Let’s say that one player attempts 12 3-pointers and makes four (for 12 points). His teammate attempts 12 2-pointers and makes six, but during that time — because he’s not standing 25 feet away jacking up 3s like an idiot — he also draws three fouls on his defender, creates two assists for teammates, makes three of four free throws, turns the ball over once, and misses one layup that gets tapped in by a teammate (we’ll call it 19 points). You’re telling me those two scenarios are equal? If I’m playing LeBron (a 31 percent 3-point shooter), ideally, I want him jacking up contested 3s because that means (A) he’s not getting to the line, (B) he’s not getting my guys in foul trouble, and (C) he’s not potentially creating shots for someone else. I can’t defend LeBron when he’s going to the basket, especially if he’s getting calls. But you know what? If he’s happy shooting 3s from 25 feet with a hand in his face, then I’m delighted. This is great. I want him to do that. And if he’s doing something that the other team WANTS him to do, then he’s doing the wrong thing. I’m fine with shooting 24-footers over 20-footers, but getting into the paint will always be more valuable than jacking up 3s. It’s just a fact.

(Note to Nick and everyone else who mailed me the 33/50 argument: I’m doing the Dikembe finger wave at you. Don’t come into my house.)

I’m happy that one (or a dozen) of his readers took him to task on this, but he didn’t really answer the question and what he did say, he said in a belligerent and deceptive manner. Here’s why:

1. He used the lowest hanging fruit — LeBron James — as an example.
As outlined in one of my previous posts, LeBron James should absolutely cut back on his three pointers, especially ones that are contested. He’s so productive when going to the hole that he should do it as much as possible, within reason. There is no other player in the league that is quite as productive when attacking the basket — okay, maybe there is, but let’s agree that LeBron is deadly when going to the hole — but Bill’s arbitrary “no three’s” rule doesn’t apply to everyone. Baron Davis was the other example in Bill’s original column and he’s not nearly as productive when attacking the basket.

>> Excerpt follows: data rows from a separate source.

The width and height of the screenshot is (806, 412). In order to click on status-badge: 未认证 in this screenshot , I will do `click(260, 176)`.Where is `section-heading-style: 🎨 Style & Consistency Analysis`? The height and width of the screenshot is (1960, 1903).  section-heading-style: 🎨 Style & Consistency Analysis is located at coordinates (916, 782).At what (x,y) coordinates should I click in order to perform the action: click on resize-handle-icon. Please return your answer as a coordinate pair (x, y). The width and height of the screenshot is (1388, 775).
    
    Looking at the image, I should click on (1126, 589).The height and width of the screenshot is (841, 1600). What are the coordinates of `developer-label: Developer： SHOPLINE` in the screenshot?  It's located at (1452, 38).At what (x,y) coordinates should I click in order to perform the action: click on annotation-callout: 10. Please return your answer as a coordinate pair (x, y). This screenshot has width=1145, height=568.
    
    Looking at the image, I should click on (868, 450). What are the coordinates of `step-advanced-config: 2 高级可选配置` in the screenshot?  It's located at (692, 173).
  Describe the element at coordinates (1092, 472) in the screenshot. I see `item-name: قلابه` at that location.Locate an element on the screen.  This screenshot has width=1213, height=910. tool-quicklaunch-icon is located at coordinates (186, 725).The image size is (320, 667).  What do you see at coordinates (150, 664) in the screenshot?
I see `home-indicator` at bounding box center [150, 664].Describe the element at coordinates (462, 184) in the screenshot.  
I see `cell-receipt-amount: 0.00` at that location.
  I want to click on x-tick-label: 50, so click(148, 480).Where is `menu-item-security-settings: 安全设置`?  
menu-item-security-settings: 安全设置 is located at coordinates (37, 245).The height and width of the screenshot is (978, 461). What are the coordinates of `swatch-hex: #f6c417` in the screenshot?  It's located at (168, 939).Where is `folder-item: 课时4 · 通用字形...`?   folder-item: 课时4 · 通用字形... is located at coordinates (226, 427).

2. He ignores the impact of the threat of the three.
LeBron has to take the occasional three because he needs to keep the defense honest. If he completely cuts them out of the game (and that’s what Bill wants, based on his suggestion from the original column that he should be fined anytime he takes one), then the defender will know that he doesn’t have to close out on him as hard and that’s going to close LeBron’s driving lanes down. This is going to result in a drop in productivity when he goes to the hole, especially when help defenders are able to stay home. This is doubly true for players that aren’t as quick or as strong as LeBron. They have to get their defenders out of position to get by them and it’s nearly impossible to do that without the threat of the long ball.

Again, it’s generally better to take the ball inside, but you can’t do that every single time because the defense will counter. Even if a team’s leading or second-leading scorer is only making 30% of his threes, it’s still okay to shoot a few (2-3 per game) because he’s getting three points for every make and he’s keeping the defense honest (and the driving lanes open).

It’s points like these that make it painfully obvious that Bill has never played basketball on a high level.